Now get your graph plans out to start penciling in plant placement that will help you figure out how many plants to buy. Put your major trees in first, just like you will when you plant, then shrubs. Pencil in circles as large as the mature size of the plant, which will take several seasons but will go by faster than you think. For trees, use a small circle for the trunk, a dotted line circle for the full width of the foliage. Then add the small shrubs, perennials and bulbs, and do also note any annuals you have planned. Annuals can be easily added, changed and deleted every year. Allow room to access the plants for pruning, fertilizing and deadheading. Most likely your original plan layout and the plant ideas you have won’t work together perfectly at first. Adjusting your plans with an eraser is much better than having to move or waste plants, edging, or pavers. You may have to either expand some planting areas or eliminate some plants. But try to give your favorite things a reserved and prominent placement in the plan, adjusting the supporting plants. When you are happy with the design and layout, go out and mark everything out in the landscape. If you are landscaping a large area, don’t feel you need to do it all at once. Break the job down to manageable parts and work on it at your leisure. Measure and check to make sure you are transferring fairly accurately. There are a few ways of marking your property. Straight lines should be marked using stakes at the corners and angles, the tie string between them. Curving lines are easiest to lay out using a garden hose that will flex and curve any way you need it to. You will also want a can of marking spray paint (check at your garden store) to paint your curves into the grass or dirt when you are satisfied. Then spray circles in just like you penciled in on your plan. The transferring process will probably reveal some flaws, correcting them now is easy. Correcting midway through edging installation or planting is very frustrating.

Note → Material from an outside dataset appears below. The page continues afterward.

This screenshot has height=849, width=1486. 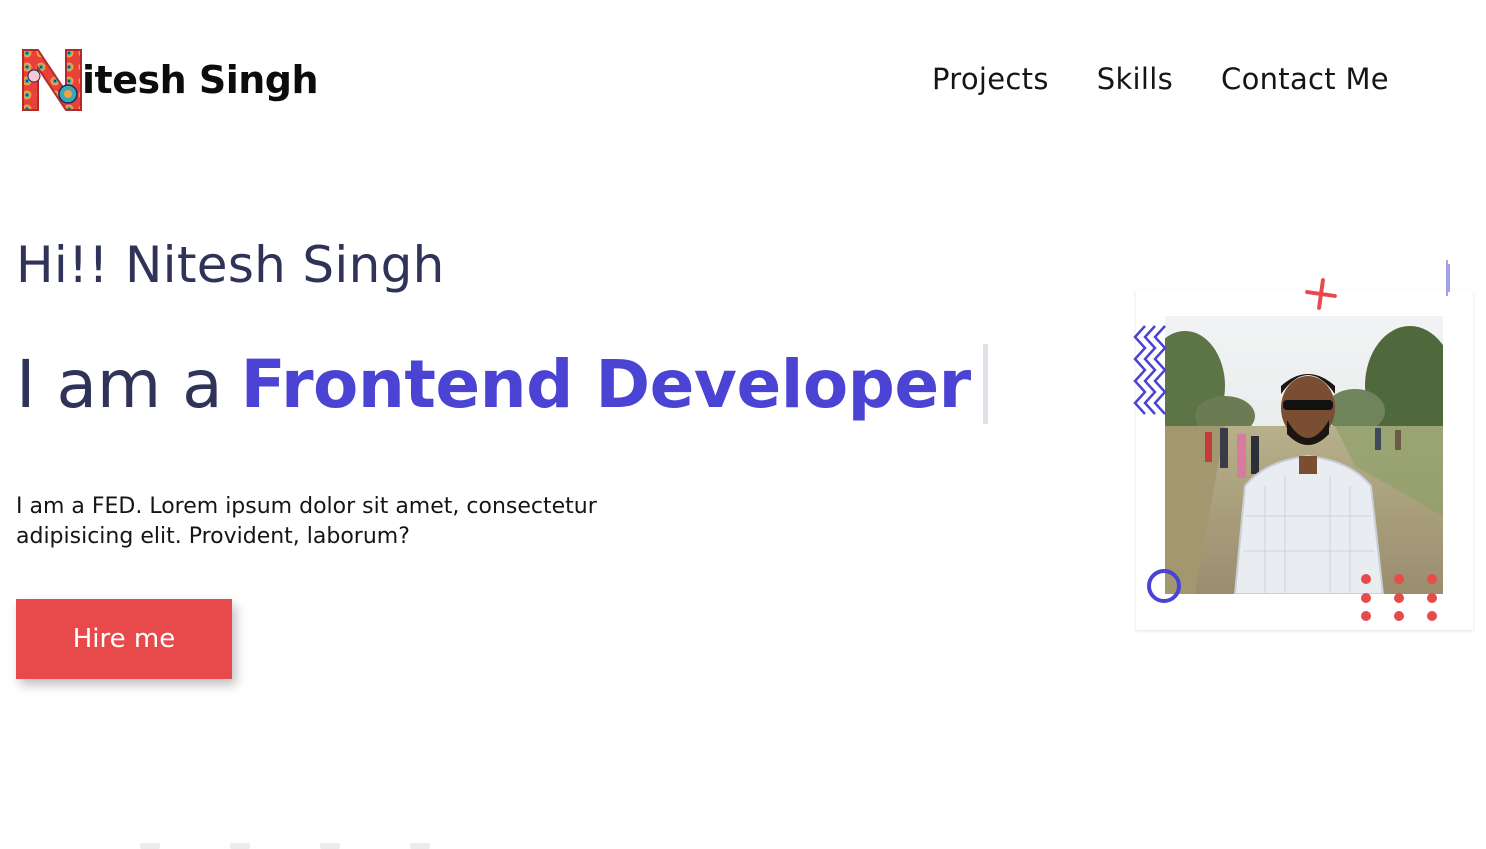 I want to click on headline-prefix: I am a, so click(x=120, y=384).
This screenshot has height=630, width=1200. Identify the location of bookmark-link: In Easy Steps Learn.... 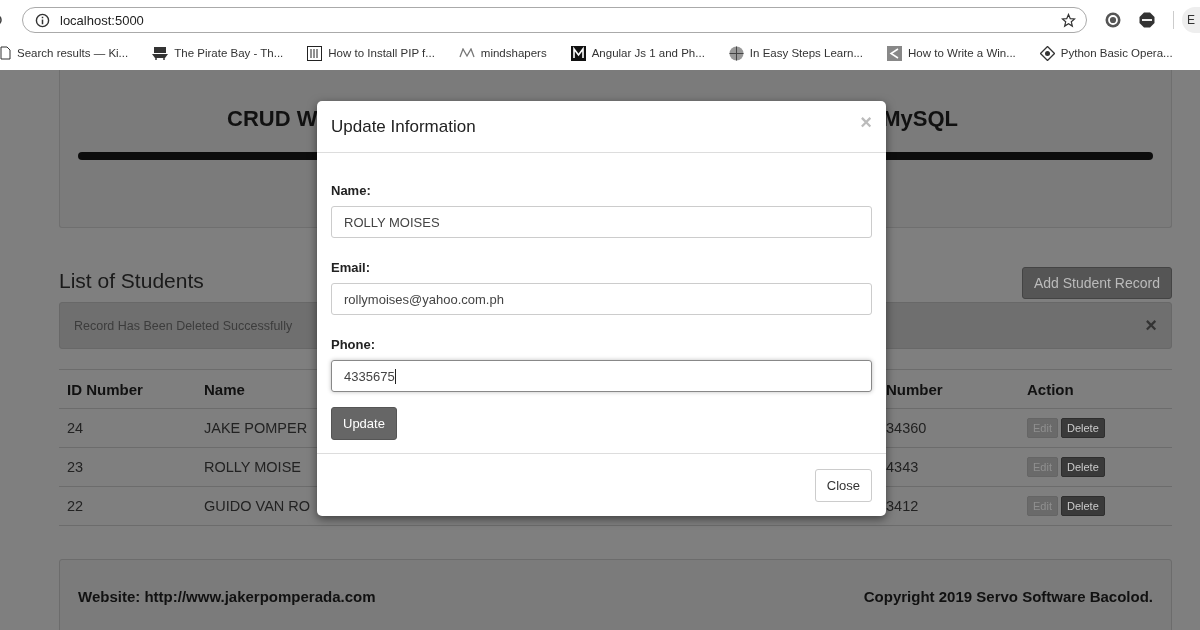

The single most important thing to consider when selecting the individual plants in SUN and SOIL. If you do not select plants that will grow well with the available sun and unchangeable soil conditions, you will be starting over. Most flowering plants need full sun, which is 6 or more hours of direct sunlight between 9 am and 4 pm. Partial sun means 3-4 hours, and full shade is little or no direct sun. Many plants will also do well in between those categories, and their light requirements may be referred to as part shade; full to part shade; part sun to sun; or sun to full sun. Nearly all plants will thrive in moderately moist, well drained soil. Not many of us are lucky enough to have a property with soil that is naturally ideal. Sandy soil will not hold moisture, and clay soil take a very long time to dry out after rain, often remaining downright soggy. Although amending your soil is certainly possible, making a dramatic change, especially to large planting areas, is extremely labor intensive and costly. I absolutely recommend amending your soil in small areas, for example for a bed of roses, a vegetable garden, or for special plants. But it is best, even with amendments, to select plants that will grow well in the natural soil condition of your property.